Rating: Summary: The Most Bizarre Western Review: Good God, Larry McMurtry has bloodied up the West again with a story I couldn't put down. After the Civil War Mary Margaret Cecil packs up her Missouri family to find her husband who is in Wyoming freighting for the Army. This is undoubtedly the most bizarre Western that has ever been written.Unlike other novels of the adventuresome travelers who went toward a Western star to search for treasures, the Cecils travel across an unmarked wilderness in search of the husband of Mary Margaret. Not content with a lazy wagon trip, McMurtry has thrown in the most dysfunctional bunch of people who ever followed the setting sun. A priest who swims naked across the Missouri River, Indians who are the most flea bitten of any of the savages, accompanied by a brother-in-law who worships the ground she walks on, Mary Margaret ain't the shrinking violet that you usually meet along the route to the Big Sky Country where mountains meet the sky.
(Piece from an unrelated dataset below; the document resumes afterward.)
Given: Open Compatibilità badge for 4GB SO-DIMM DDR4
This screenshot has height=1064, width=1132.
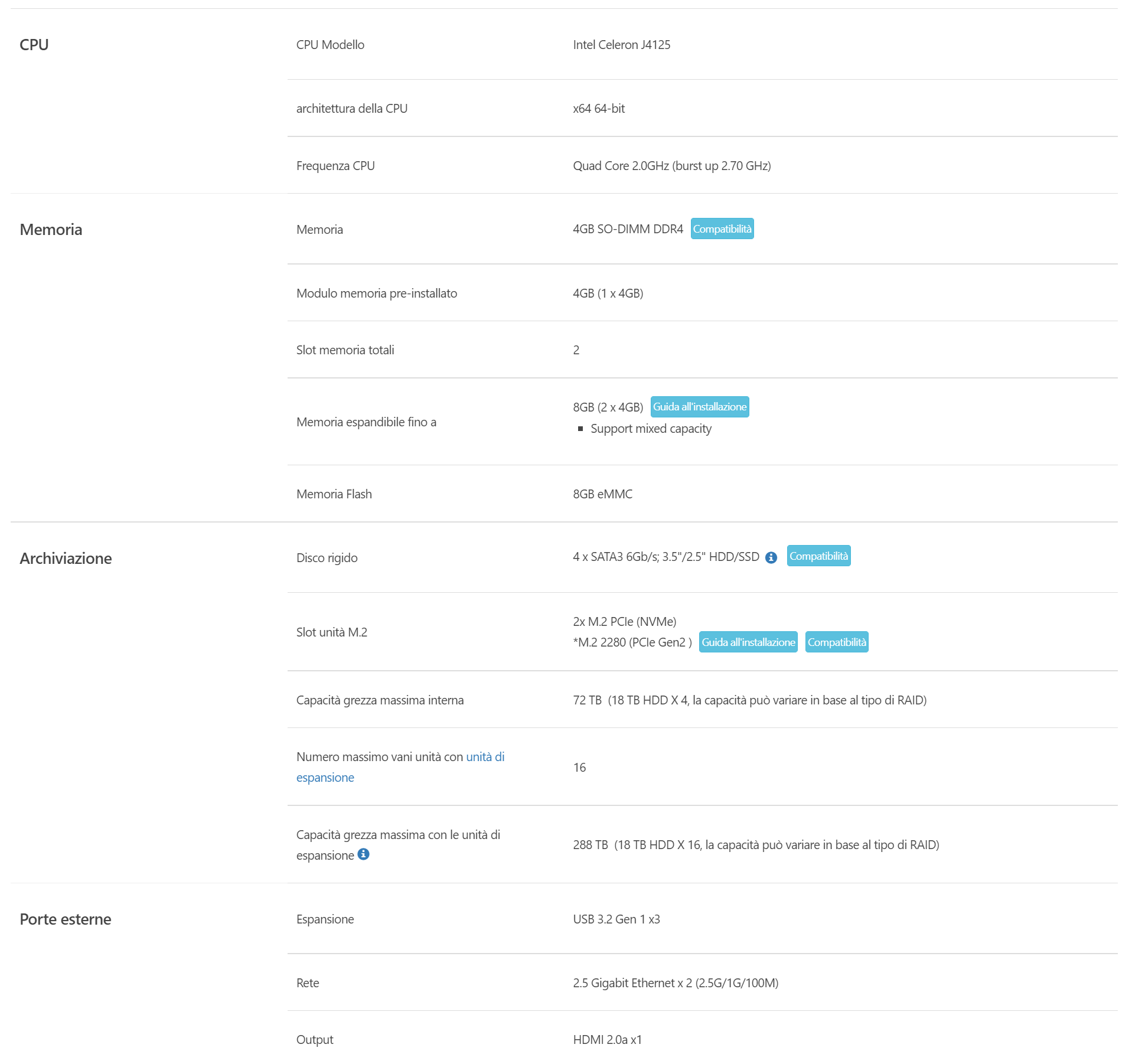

And then if murdering Indians aren't enough, wait until you read about Mary Margaret finding out about her husband's wives numbers one and two. Beware, this isn't a John Wayne Western where women are women and men are men. This is a Western where one hell'uv a scorned wife destroys the myths of the Western heroes, and along her journeys, she makes even the cruel Indians cower down in fright. Luther Butler http:/www.erath.net/butler/
Rating: Summary: Boone's Lick Review: Having read and very much enjoyed Lonesome Dove, I was disappointed by Boone's Lick. It's the story of Shay, who travels with his mother, uncle, and assorted other relatives and followers from Missouri to the West as part of his mother's attempt to locate her long-gone husband. The book has some of McMurtry's strengths: the humor, the clear, spare writing style, the appealing working-class characters (including the mules). But the plot is shallow, the characters are never really developed, and the end sudden. Overall, the book feels as if the author were just going through the motions; as if he were bored with the work. Mary Margaret and Seth, particularly, might have been interesting people, but the reader never gets to know them. I'd skip this in favor of McMurtry's more carefully written work.
Rating: Summary: Boone's Lick Review: I am a huge McMurtry fan, especially his westerns. The "Lonesome Dove" books were among my very favorites. Perhaps my expectations were too high, but "Boone's Lick" was a disappointment. It was too short, lacked the depth of character development that is normally so well done by McMurtry, and really did not seem to have much of a plot. The dialog was entertaining as usual, but there just seemed to be something missing. It does not rank among Mr. McMurtry's finest works.
Rating: Summary: This book must have been rushed by a deadline... Review: I bought the unabridged cassette tape version of this book, to keep me company on a long business trip in my car. I had visions of another Ned and Zeke, another book on tape that I treasure, from McMurtry. For the most part, being from the same part of the country the book is set, I enjoyed it...as I got to the sixth and final cassette tape, however, I became worried...how can this story end now???? And it did...just like he had run out of paper in his word processor, or ink, or ideas, or his advance....he sews the story up and ends it just when things are getting exciting. The book ends up like a book that was salvaged from manuscript form when the author died suddenly. Larry, I love your writing, but I want my money back for this one. You KNOW this wasn't ready to publish, yet you let your publisher go ahead and publish. Shame on you. When a writer begins to love his money more than his characters and his product, it's time to retire.